--- Written problem ---
Edit every one of the records below so that "GUI agent" becomes "desktop agent" each time it appears, and leave every other part of the lines unchanged.

[Text and item location records]
#####
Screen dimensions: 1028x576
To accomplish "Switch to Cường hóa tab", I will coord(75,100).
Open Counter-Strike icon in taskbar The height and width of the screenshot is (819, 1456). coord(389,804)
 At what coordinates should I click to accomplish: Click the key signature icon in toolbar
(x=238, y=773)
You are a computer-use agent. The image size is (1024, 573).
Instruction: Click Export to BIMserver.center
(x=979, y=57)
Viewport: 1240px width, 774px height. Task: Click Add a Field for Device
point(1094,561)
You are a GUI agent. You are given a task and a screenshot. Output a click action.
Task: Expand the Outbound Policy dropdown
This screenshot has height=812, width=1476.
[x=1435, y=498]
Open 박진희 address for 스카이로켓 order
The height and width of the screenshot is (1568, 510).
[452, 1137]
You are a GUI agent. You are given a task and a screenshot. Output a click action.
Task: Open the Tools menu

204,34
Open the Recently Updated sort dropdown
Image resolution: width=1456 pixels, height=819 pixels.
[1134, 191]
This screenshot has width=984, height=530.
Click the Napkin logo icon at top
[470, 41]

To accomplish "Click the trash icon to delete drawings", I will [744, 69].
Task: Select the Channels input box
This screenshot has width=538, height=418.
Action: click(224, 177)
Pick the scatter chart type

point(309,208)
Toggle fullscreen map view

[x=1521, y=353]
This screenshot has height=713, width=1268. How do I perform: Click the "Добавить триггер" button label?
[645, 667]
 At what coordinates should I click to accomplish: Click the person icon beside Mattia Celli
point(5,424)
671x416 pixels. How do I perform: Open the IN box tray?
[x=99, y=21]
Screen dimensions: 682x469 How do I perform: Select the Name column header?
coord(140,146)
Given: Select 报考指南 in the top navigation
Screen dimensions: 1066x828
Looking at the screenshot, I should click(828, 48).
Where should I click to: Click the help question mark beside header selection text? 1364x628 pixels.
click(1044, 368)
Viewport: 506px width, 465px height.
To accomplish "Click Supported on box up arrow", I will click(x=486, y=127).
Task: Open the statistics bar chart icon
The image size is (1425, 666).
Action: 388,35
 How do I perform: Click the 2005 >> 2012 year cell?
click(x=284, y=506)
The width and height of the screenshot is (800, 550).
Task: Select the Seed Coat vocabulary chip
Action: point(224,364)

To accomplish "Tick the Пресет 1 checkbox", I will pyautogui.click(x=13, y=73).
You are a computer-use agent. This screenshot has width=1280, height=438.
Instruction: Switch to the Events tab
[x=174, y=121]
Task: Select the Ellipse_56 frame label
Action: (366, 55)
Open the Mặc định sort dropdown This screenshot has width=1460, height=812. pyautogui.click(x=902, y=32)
#####
--- Solved problem ---
Screen dimensions: 1028x576
To accomplish "Switch to Cường hóa tab", I will coord(75,100).
Open Counter-Strike icon in taskbar The height and width of the screenshot is (819, 1456). coord(389,804)
 At what coordinates should I click to accomplish: Click the key signature icon in toolbar
(x=238, y=773)
You are a computer-use agent. The image size is (1024, 573).
Instruction: Click Export to BIMserver.center
(x=979, y=57)
Viewport: 1240px width, 774px height. Task: Click Add a Field for Device
point(1094,561)
You are a desktop agent. You are given a task and a screenshot. Output a click action.
Task: Expand the Outbound Policy dropdown
This screenshot has height=812, width=1476.
[x=1435, y=498]
Open 박진희 address for 스카이로켓 order
The height and width of the screenshot is (1568, 510).
[452, 1137]
You are a desktop agent. You are given a task and a screenshot. Output a click action.
Task: Open the Tools menu

204,34
Open the Recently Updated sort dropdown
Image resolution: width=1456 pixels, height=819 pixels.
[1134, 191]
This screenshot has width=984, height=530.
Click the Napkin logo icon at top
[470, 41]

To accomplish "Click the trash icon to delete drawings", I will [744, 69].
Task: Select the Channels input box
This screenshot has width=538, height=418.
Action: click(224, 177)
Pick the scatter chart type

point(309,208)
Toggle fullscreen map view

[x=1521, y=353]
This screenshot has height=713, width=1268. How do I perform: Click the "Добавить триггер" button label?
[645, 667]
 At what coordinates should I click to accomplish: Click the person icon beside Mattia Celli
point(5,424)
671x416 pixels. How do I perform: Open the IN box tray?
[x=99, y=21]
Screen dimensions: 682x469 How do I perform: Select the Name column header?
coord(140,146)
Given: Select 报考指南 in the top navigation
Screen dimensions: 1066x828
Looking at the screenshot, I should click(828, 48).
Where should I click to: Click the help question mark beside header selection text? 1364x628 pixels.
click(1044, 368)
Viewport: 506px width, 465px height.
To accomplish "Click Supported on box up arrow", I will click(x=486, y=127).
Task: Open the statistics bar chart icon
The image size is (1425, 666).
Action: 388,35
 How do I perform: Click the 2005 >> 2012 year cell?
click(x=284, y=506)
The width and height of the screenshot is (800, 550).
Task: Select the Seed Coat vocabulary chip
Action: point(224,364)

To accomplish "Tick the Пресет 1 checkbox", I will pyautogui.click(x=13, y=73).
You are a computer-use agent. This screenshot has width=1280, height=438.
Instruction: Switch to the Events tab
[x=174, y=121]
Task: Select the Ellipse_56 frame label
Action: (366, 55)
Open the Mặc định sort dropdown This screenshot has width=1460, height=812. pyautogui.click(x=902, y=32)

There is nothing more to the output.